The elephant was elevated 6 feet above the ground, which presented unique challenges. Because of the relatively small operating space, intubation was not possible, but insufflation was readily achieved and successful based on pulse oximetry trends. A commercial lift was utilized to elevate two large-animal circle anesthetic units to the level of the elephant’s head. During immobilization, the legs were cushioned and restraint straps removed to lessen the potential for occlusive damage to the tissues. The ERD allows an elephant to be positioned in either right or left lateral recumbency.
Upon completion of diagnostic procedures, the narcotic agent was reversed with 1,400 mg naltrexone hydrochloride (ZooPharm, Laramie, WY, USA) administered 25% intravenously and 75% subcutaneously. The elephant awoke within 90 sec and was rotated to a standing position within the restraint. Thereafter, the elephant was confined in the restraint for approximately 45 min, until no untoward effects were likely to occur. The elephant was released from the restraint and resumed normal eating and drinking within 8 h, and voluntarily entered the restraint within 2 wk following the procedure.
The elephant was stable throughout the procedure; however, a predetermined objective for mean arterial blood pressures (<200 MAP) was not achieved. Hyaluronidase was utilized to promote rapid absorption of the narcotic and neuroleptic agents.3 Acetylpromazine was used to maintain peripheral perfusion by reducing the hypertensive effects of etorphine,1 which has been documented in previous immobilizations of African elephants3-5. Etorphine hydrochloride, a powerful narcotic agent, has been successfully used as an immobilizing agent in both wild and captive African elephants.3-5
Use of an ERD allowed full control of the immobilization, increasing safety for personnel, preventing injury to the elephant, and positioning the left mandible on the dorsal plane. Disadvantages are the elevated height of the elephant, relatively small operating space, and disrupted line of sight communication.
A second procedure will be performed in the near future to address the fracture and subsequent sequestrum diagnosed during the first immobilization.
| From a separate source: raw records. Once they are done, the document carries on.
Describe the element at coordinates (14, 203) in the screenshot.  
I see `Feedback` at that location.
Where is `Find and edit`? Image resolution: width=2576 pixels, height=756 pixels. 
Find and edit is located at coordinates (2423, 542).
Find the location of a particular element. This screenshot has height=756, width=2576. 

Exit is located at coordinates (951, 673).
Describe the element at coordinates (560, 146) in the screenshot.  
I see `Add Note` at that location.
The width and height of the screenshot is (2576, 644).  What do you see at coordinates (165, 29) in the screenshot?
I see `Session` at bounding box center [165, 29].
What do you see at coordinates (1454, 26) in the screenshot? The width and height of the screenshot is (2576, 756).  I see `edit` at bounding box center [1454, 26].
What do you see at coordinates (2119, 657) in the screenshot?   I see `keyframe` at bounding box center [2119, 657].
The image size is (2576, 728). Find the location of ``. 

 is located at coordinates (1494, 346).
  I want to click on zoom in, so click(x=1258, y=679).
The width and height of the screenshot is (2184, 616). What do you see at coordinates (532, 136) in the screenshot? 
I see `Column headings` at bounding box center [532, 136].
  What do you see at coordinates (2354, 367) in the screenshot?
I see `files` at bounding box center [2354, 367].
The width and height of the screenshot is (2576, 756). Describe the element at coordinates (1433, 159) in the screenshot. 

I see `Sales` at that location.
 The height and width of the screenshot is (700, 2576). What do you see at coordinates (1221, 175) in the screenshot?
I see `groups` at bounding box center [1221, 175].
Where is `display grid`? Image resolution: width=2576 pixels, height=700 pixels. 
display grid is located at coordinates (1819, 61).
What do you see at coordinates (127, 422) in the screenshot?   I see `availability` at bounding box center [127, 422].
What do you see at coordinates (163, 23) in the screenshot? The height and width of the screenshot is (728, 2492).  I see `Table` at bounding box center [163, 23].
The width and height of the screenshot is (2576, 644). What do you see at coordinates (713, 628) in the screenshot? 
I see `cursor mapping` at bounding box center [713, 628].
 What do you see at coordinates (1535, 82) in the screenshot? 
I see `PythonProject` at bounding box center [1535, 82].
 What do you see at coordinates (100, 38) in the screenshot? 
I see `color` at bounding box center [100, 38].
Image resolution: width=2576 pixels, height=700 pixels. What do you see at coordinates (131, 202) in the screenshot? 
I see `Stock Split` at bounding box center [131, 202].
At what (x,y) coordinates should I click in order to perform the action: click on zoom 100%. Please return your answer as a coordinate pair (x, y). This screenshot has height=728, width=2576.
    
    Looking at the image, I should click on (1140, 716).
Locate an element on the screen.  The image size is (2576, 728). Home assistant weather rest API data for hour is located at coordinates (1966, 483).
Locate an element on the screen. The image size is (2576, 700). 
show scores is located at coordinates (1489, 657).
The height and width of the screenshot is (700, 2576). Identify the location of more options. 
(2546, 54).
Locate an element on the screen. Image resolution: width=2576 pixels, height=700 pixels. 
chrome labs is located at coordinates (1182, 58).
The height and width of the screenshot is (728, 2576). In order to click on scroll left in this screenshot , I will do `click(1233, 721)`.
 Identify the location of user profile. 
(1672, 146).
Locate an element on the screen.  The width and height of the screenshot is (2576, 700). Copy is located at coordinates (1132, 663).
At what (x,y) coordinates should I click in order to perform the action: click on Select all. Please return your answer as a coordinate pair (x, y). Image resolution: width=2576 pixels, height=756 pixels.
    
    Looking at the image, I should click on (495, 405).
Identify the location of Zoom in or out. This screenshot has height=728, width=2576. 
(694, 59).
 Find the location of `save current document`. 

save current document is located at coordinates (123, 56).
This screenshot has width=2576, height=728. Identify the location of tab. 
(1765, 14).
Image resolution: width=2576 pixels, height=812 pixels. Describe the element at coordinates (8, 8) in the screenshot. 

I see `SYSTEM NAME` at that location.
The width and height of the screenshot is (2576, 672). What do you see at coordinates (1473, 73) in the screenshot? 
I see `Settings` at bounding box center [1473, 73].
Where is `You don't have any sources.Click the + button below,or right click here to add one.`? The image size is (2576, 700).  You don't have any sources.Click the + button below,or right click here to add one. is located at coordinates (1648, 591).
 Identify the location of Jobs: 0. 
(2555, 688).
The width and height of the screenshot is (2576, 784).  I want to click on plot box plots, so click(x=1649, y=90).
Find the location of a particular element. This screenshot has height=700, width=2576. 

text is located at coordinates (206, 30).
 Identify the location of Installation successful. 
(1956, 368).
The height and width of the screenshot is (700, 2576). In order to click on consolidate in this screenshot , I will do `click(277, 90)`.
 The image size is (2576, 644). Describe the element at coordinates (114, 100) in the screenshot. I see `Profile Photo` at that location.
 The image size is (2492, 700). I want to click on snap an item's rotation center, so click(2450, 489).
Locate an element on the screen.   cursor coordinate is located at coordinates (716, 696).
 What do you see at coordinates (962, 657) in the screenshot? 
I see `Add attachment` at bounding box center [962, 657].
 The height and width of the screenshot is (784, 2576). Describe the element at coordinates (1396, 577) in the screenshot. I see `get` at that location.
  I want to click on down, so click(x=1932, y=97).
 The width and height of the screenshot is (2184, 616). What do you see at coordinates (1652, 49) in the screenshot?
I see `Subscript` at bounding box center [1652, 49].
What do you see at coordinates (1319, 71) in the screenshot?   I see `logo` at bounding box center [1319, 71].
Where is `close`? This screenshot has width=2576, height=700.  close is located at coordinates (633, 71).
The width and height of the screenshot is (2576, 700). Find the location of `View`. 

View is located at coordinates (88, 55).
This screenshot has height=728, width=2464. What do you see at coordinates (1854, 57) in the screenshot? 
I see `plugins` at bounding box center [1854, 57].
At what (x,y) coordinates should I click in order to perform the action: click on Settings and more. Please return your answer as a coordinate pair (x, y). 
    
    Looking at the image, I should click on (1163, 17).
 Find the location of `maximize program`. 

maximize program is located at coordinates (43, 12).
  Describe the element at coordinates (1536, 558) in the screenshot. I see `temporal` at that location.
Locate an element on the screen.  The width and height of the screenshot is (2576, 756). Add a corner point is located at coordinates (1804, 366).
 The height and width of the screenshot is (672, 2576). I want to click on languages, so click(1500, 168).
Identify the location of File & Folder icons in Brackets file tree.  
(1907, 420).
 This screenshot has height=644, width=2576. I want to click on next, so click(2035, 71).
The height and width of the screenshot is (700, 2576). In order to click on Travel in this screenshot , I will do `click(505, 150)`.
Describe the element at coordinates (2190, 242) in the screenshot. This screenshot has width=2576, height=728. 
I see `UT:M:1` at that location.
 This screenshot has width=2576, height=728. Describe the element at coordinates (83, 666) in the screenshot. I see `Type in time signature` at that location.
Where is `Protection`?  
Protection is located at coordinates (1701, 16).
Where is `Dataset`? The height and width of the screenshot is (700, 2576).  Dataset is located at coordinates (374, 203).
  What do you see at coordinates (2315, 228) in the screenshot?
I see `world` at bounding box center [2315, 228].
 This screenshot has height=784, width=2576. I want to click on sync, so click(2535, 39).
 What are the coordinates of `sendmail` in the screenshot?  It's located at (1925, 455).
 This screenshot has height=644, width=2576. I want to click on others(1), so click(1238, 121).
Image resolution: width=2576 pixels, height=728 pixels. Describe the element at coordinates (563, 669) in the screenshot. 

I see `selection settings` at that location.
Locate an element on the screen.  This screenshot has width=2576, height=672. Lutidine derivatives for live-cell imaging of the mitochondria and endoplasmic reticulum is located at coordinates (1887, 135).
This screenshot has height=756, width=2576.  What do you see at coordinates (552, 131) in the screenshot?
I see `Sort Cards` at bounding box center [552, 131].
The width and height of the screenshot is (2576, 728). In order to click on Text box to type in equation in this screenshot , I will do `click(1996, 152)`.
The elephant is currently being conditioned to allow restraint in a holding stall that will allow greater access to the oral cavity and surgical manipulation of the affected mandible.
We thank the staff of the Kansas City Zoological Park for their care, concern, and expertise in helping make this procedure a success.
1. Booth, N.H. Psychotropic agents. In: Booth, N.H., and R.E. McDonald (eds.). Veterinary Pharmacology and Therapeutics. W.B. Saunders, Co., Philadelphia, PA. P. 329.
2. Fagan, V.D.A., J.E. Oosterhuis, and A. Roocraft. 2001. Captivity disorders in elephants: impacted molars and broken tusks. Der Zoologische Garten. 71:281–303.
3. Honeymoon, V.L., G.R. Pettifer, and D.H. Dyson. 1992. Arterial blood pressure and blood gas values in normal standing and laterally recumbent African (Loxodonta africana) and Asian (Elephas maximus) elephants. J. Zoo Wildl. Med. 23:205–210.
4. Kock, R.A., P. Morkel, and M.D. Kock. 1993. Current immobilization procedures used in elephants. In: Fowler, M.E. (ed.). Zoo and Wild Animal Medicine: Current Therapy 3. W.B. Saunders Co., Philadelphia, PA. Pp. 436–441.
5. Raath, J.P. 1999. Relocation of African elephants. In: Fowler, M.E., and R.E. Miller (eds.). Zoo and Wild Animal Medicine: Current Therapy 4. W.B. Saunders, Co., Philadelphia, PA. Pp. 525–533.